>>>
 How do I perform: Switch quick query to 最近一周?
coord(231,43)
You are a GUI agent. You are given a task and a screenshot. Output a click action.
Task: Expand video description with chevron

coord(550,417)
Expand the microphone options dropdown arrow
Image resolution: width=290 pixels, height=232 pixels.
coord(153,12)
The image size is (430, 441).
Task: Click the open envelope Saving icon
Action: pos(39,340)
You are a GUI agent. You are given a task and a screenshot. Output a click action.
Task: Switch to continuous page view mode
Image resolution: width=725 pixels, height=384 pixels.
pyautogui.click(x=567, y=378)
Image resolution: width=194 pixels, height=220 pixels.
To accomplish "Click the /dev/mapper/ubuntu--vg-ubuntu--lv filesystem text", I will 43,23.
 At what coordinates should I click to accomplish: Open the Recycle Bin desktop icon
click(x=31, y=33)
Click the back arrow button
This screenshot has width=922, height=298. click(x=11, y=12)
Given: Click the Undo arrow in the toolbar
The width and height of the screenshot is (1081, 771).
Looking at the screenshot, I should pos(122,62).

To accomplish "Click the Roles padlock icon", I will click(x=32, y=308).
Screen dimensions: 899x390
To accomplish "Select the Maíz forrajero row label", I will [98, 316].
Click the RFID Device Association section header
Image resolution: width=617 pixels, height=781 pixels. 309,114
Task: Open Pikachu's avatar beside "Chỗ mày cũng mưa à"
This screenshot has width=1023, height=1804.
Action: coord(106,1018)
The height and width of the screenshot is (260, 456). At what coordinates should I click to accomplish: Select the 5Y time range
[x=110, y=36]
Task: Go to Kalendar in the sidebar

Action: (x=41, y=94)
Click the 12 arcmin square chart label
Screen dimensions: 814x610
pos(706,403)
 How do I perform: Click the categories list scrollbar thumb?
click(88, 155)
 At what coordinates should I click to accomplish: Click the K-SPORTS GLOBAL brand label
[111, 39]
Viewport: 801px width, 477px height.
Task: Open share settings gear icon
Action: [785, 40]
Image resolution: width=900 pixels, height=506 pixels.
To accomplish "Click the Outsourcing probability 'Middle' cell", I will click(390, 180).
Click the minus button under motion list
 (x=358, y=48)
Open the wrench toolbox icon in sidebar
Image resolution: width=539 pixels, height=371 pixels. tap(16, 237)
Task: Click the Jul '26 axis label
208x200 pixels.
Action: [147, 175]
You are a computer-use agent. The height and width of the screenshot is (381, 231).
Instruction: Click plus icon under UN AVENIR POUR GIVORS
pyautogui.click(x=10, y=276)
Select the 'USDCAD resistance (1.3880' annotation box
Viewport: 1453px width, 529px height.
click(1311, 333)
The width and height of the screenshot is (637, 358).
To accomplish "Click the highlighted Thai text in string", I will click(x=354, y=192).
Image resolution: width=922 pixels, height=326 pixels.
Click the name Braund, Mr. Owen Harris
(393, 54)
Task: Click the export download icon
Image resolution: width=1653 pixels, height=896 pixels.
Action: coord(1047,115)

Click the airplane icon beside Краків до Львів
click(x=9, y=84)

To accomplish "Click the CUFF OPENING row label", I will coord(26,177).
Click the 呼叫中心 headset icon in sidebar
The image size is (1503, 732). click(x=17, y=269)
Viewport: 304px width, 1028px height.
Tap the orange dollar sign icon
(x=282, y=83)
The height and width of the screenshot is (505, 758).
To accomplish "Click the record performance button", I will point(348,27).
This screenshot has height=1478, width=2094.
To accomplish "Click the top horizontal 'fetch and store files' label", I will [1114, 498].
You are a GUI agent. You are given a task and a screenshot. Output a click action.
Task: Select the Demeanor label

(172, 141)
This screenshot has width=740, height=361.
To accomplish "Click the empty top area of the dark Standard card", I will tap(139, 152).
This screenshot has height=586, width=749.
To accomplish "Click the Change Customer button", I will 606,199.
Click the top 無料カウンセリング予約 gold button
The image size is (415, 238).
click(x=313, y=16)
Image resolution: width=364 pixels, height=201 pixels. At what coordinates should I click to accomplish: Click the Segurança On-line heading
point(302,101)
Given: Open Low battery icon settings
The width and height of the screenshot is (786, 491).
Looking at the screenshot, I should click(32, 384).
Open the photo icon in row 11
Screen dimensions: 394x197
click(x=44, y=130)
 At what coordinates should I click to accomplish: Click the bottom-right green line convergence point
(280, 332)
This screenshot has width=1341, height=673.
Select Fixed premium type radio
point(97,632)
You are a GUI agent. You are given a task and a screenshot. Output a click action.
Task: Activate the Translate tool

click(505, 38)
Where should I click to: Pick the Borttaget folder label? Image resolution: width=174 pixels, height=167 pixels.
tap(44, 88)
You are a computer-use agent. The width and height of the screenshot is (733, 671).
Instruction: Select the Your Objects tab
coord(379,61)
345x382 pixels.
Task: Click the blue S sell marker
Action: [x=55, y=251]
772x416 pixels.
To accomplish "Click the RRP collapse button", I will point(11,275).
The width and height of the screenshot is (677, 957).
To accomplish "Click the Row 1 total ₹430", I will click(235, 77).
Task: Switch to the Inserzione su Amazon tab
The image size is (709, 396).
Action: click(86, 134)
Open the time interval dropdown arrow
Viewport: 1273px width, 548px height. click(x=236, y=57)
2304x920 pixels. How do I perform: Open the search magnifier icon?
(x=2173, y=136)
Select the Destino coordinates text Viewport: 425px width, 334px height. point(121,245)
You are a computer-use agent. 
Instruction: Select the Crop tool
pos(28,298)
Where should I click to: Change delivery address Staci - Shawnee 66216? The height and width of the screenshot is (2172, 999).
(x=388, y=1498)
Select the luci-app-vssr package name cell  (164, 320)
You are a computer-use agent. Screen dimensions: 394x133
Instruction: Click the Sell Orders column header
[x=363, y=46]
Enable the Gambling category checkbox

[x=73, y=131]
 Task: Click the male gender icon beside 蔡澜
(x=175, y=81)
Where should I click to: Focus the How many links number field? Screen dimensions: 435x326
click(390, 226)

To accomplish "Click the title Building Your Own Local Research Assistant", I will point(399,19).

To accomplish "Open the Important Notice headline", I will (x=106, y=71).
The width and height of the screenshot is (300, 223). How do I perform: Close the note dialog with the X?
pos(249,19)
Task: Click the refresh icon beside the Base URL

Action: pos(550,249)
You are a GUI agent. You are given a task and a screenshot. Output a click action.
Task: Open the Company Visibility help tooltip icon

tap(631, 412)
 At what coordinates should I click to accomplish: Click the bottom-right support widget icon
<<<
Put each line from the one with "772x416 pixels." up to and including the one with "Action: click(86, 134)" into a JSON list of strings, one string per line, and leave out any blank lines.

[
  "772x416 pixels.",
  "To accomplish \"Click the RRP collapse button\", I will point(11,275).",
  "The width and height of the screenshot is (677, 957).",
  "To accomplish \"Click the Row 1 total ₹430\", I will click(235, 77).",
  "Task: Switch to the Inserzione su Amazon tab",
  "The image size is (709, 396).",
  "Action: click(86, 134)"
]